3. Transportation
The availability of inexpensive, extensive, safe transportation is essential to the conduct of commerce. Encouragement of public transit is a boon to retail businesses and to the work force of industry. Transportation is equally critical to the wholesale sector. Transportation is central to tourists’ ability to realize their goals of travel and sightseeing.
Collective transportation is less expensive and less polluting than the use of individual conveyances. Collective public transportation is a deserving recipient of government subsidies. Urban bus transportation should offer improved reliability and frequency, without significantly increasing fares.
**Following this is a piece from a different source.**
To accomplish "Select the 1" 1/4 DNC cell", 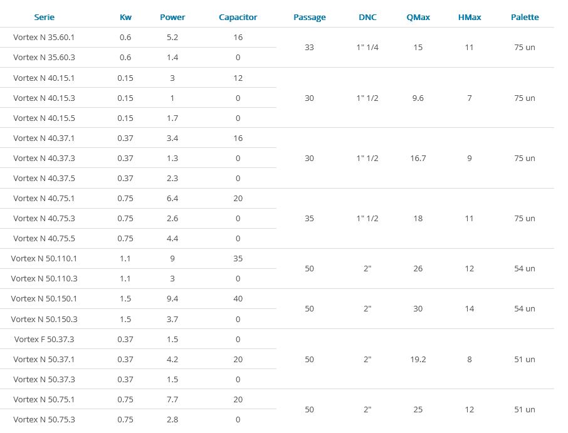I will click(x=367, y=48).
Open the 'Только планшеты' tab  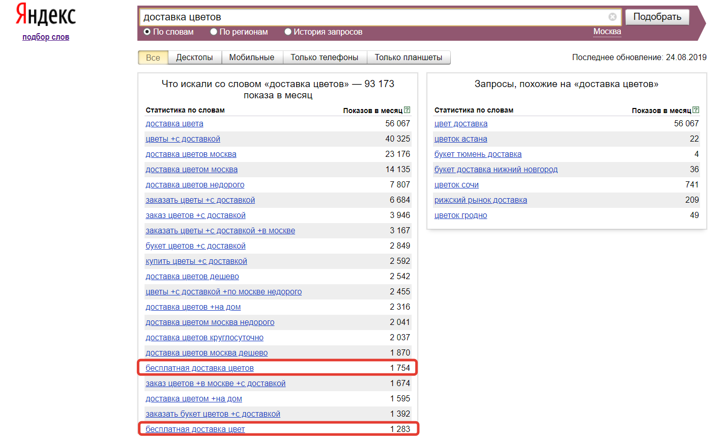pos(408,58)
Fares should be fixed in even increments. For example, charging 200 MT instead of the current 190 MT relieves bus drivers of the need to supply passengers with change. Consequently the boarding process is made safer and more rapid.
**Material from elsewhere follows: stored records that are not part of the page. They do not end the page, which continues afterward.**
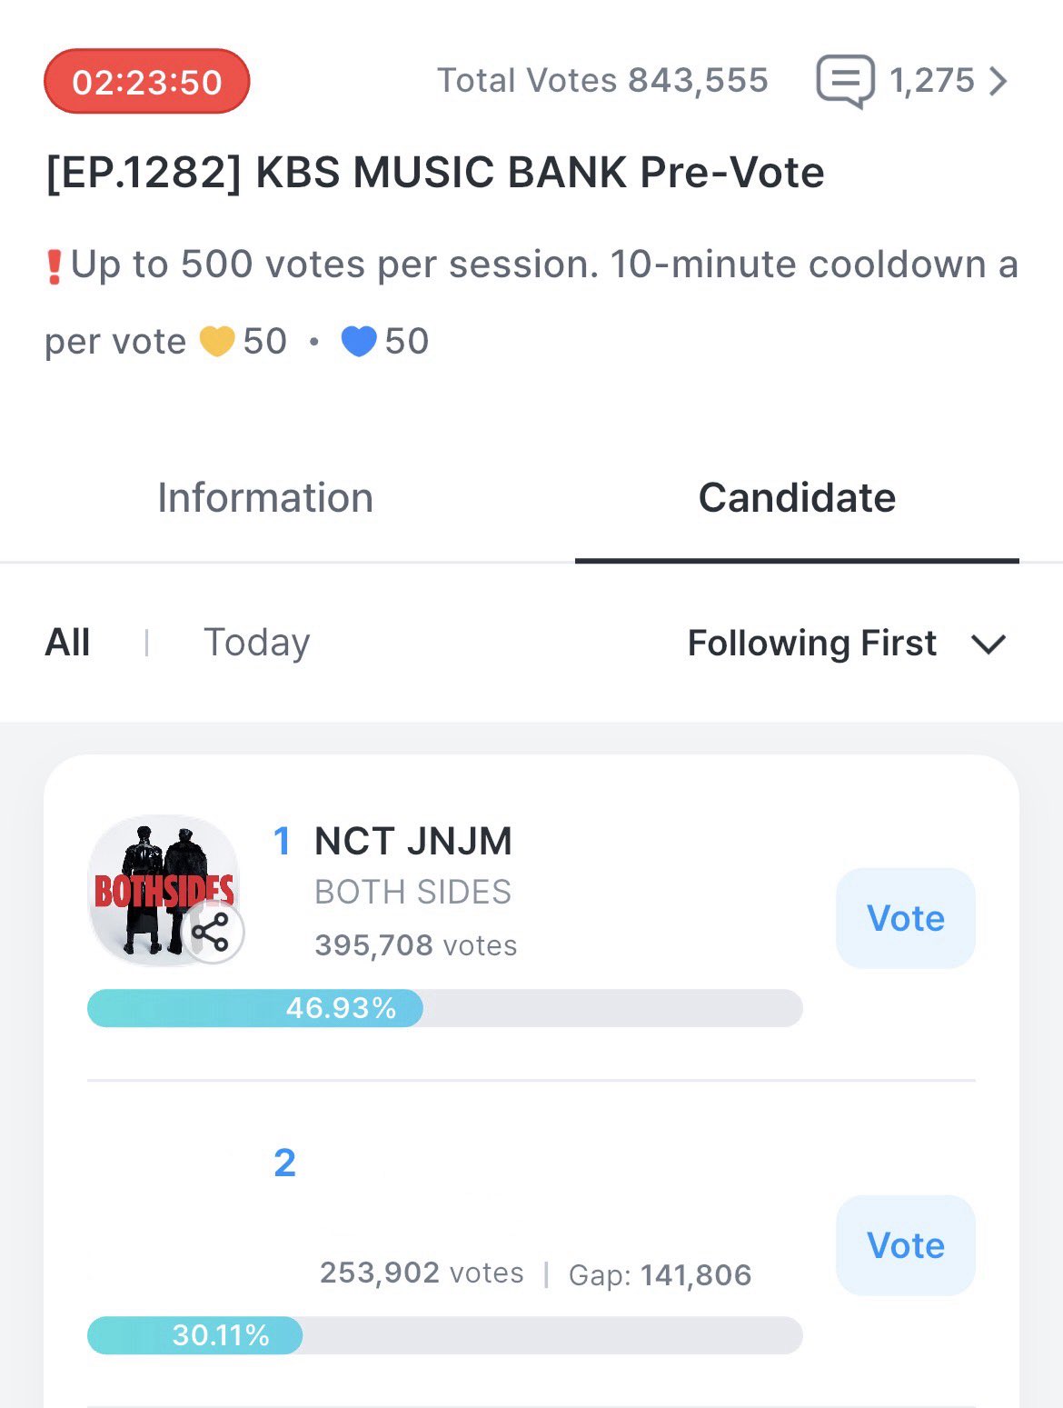Click the 46.93% progress bar
Screen dimensions: 1063x1408
point(444,1008)
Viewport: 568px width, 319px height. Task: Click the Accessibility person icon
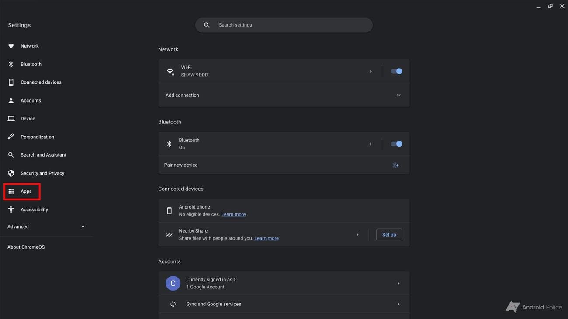tap(11, 210)
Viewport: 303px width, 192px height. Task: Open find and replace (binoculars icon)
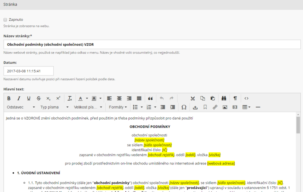pos(224,98)
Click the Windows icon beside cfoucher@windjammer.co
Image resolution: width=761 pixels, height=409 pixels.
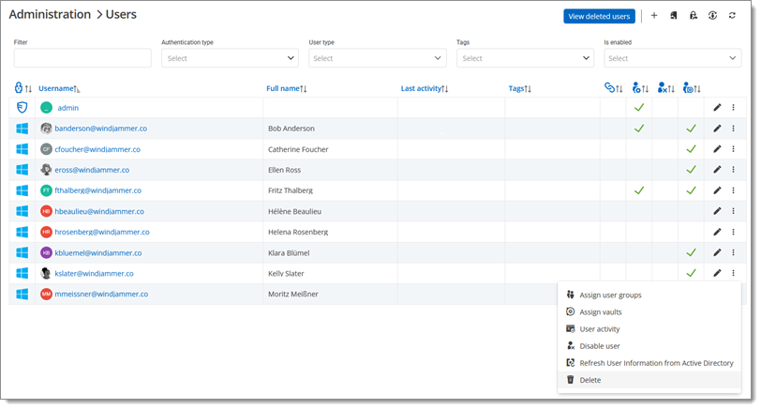click(x=22, y=149)
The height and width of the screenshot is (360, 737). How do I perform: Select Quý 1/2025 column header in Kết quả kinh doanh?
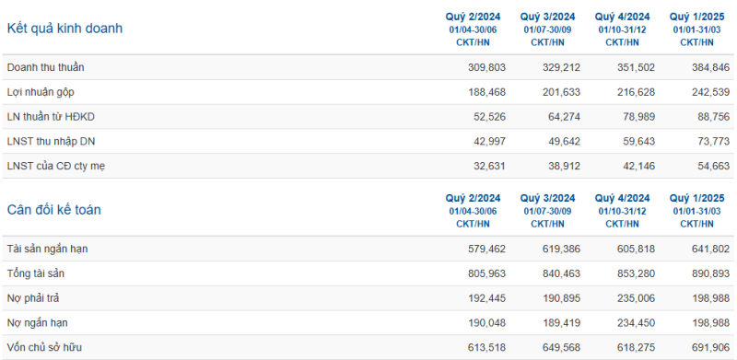(697, 17)
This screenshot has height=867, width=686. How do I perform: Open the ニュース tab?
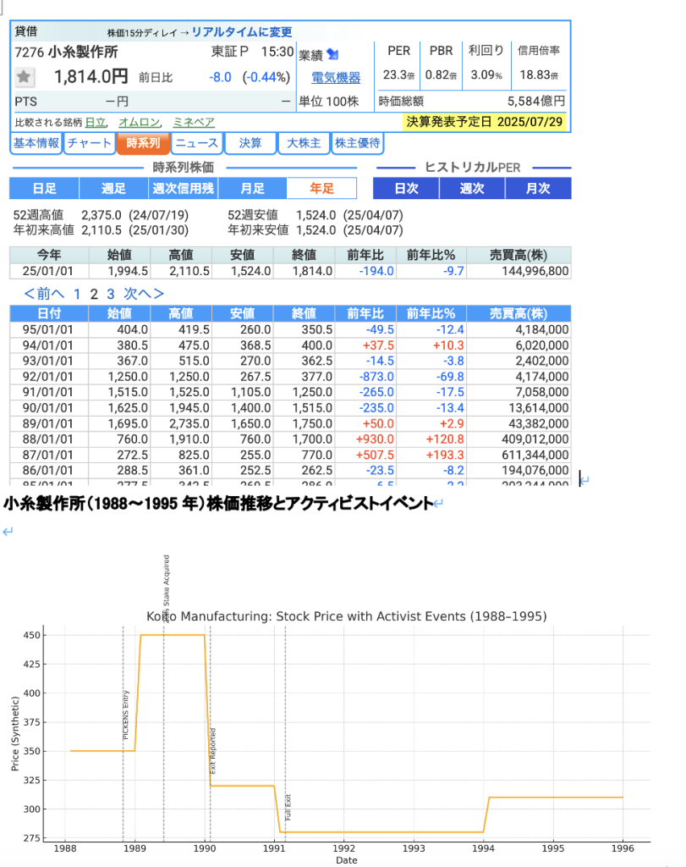pyautogui.click(x=197, y=143)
Collective public transportation is rational for additional reasons. It provides an informal setting for interaction among people and thereby teaches social restraint, diplomacy, and order. It allows foreigners and nationals alike to meet and know one another. A viable transportation network promotes mobility and a sense of liberty among the populace. Public transportation reduces traffic congestion and vehicular accidents. Its low cost reduces expenses associated with the cost of living.
An increased number of metered taxis is needed to meet the demand. Their operation should be loosely regulated by the government and acutely responsive to the demands for service. Fixed fares set by the government office of communication and transport should be freely advertised to the public. The possibility of fixed-route systems could be explored. Negotiated fares are advantageous to the local citizenry; standardized, fixed fares offer advantages to foreign visitors and persons not able to speak Portuguese. Both arrangements can operate concurrently.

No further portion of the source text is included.